BEGIN DOCUMENT EXTRACT

70 years after the founding of the United Nations, the world is on the verge of collapsing under its own internal contradictions and under the growing gap between rich and poor; on the refugee issue, the European Union is more at odds with itself than ever; EU member states consistently violate EU law; now, on the 70th anniversary of the United Nations, there is a discernable shift away from international law that calls the very foundations of the European Union into question. After more than 20 years of the EU in its current form, are we at the end of the European idea of a community of nations based on solidarity and social equality?
The establishment of a system of international law is the most important achievement of the post-war period. International law sets human rights and human dignity over national and personal self-interests and obliges us to respond empathetically i.e. to have an understanding of the needs, interests and perspective of others, without necessarily agreeing with them. International law, as we know it today, can only be understood from a historical perspective and history makes clear why we need to preserve and develop it.
The UN Charter, the founding document of the United Nations, was adopted on 26 June 1945. It is the first document in history to condemn the use of military force for the achievement of political ends. This means that any nation that violates this norm is subject to particularly harsh sanctions by the international community. The most important principle of the UN Charter is that nations, without exception, shall not engage in wars of aggression. The UN Charter, signed by 50 nations in San Francisco, California, became effective on 24 October 1945. The experience of both world wars were decisive in the formulation of the universal principles of the Charter. The establishment of world peace and humanity dignity for all are jointly formulated leitmotifs enshrined in the Charter. Securing the peace, fighting life-threatening climate change and implementing sustainable global human rights are the fortified bedrocks of the United Nations. Today, 193 countries are members of the United Nations. 1
Sadly, the annual General Assembly of the United Nations, which provides member states a forum for dialogue and exchange, has not resulted in a more peaceful world. On the contrary, today we see a proliferation of local and regional conflicts. In 2015 there are presently 21 wars, 25 local conflicts and nearly 180 violent conflicts. According to the Heidelberg Institute for International Conflict Research, there are currently a total of 424 political conflicts worldwide.2 This is the largest number of recorded world conflicts since the founding of the Institute in the 1990s.
The decisive difference to earlier times, however, is that—notwithstanding the criticism often directed at the UN— the international community has succeeded in establishing a binding set of rules that defines how to proceed in cases of large-scale migration. The dramatic events of WWII and the mass migration of refugees during and subsequent to the War made clear the need for a binding set of rules for dealing with the mass exodus of migrants. Although the League of Nations had considered this issue in the early twentieth century, it was not until 28 July 1951 with the adoption of the Geneva Convention on Refugees (GCR) that refugees were granted internationally binding legal protection and assistance.3
Germany was among the first six countries to ratify the Convention, making the agreement a reality. Today 148 countries have ratified the Geneva Convention on Refugees. A logical consequence of this fact for the current refugee crisis would be the following: instead of stretching individual countries like Sweden to their limits— and despite their efforts, thousands of refugees are left behind — each country that has ratified the GCR would be required to accept and resettle refugees in accord with its means.

END DOCUMENT EXTRACT
BEGIN GIVEN DATA

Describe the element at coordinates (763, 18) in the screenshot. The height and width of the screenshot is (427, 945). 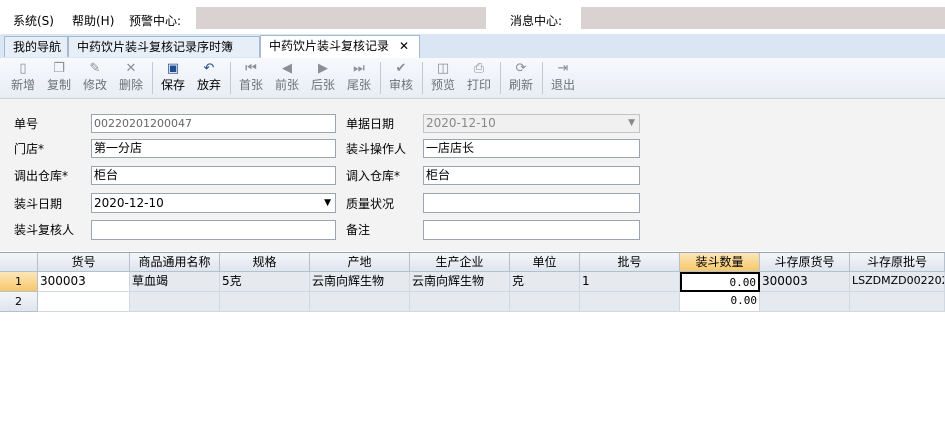
I see `message-center-display` at that location.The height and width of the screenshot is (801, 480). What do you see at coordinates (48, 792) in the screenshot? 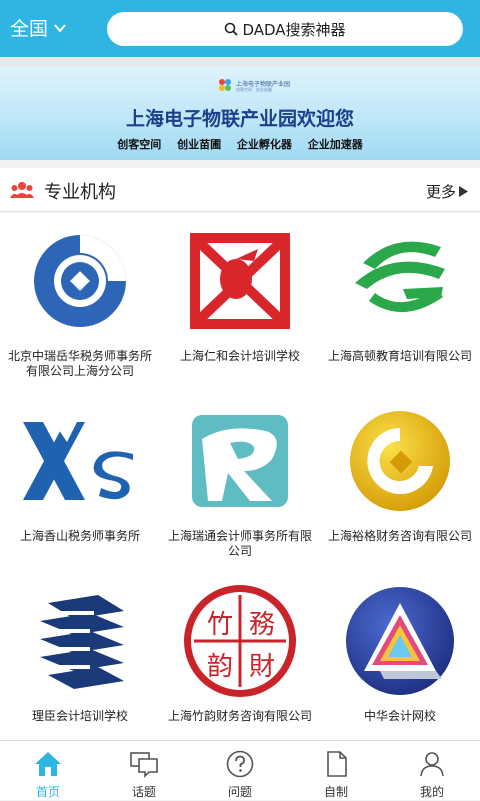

END GIVEN DATA

Extract the essay on the United Nations and international law word for word, from "The establishment of a" to "and develop it.". The material comes from a separate source and has no connection to the essay on the United Nations and international law.

The establishment of a system of international law is the most important achievement of the post-war period. International law sets human rights and human dignity over national and personal self-interests and obliges us to respond empathetically i.e. to have an understanding of the needs, interests and perspective of others, without necessarily agreeing with them. International law, as we know it today, can only be understood from a historical perspective and history makes clear why we need to preserve and develop it.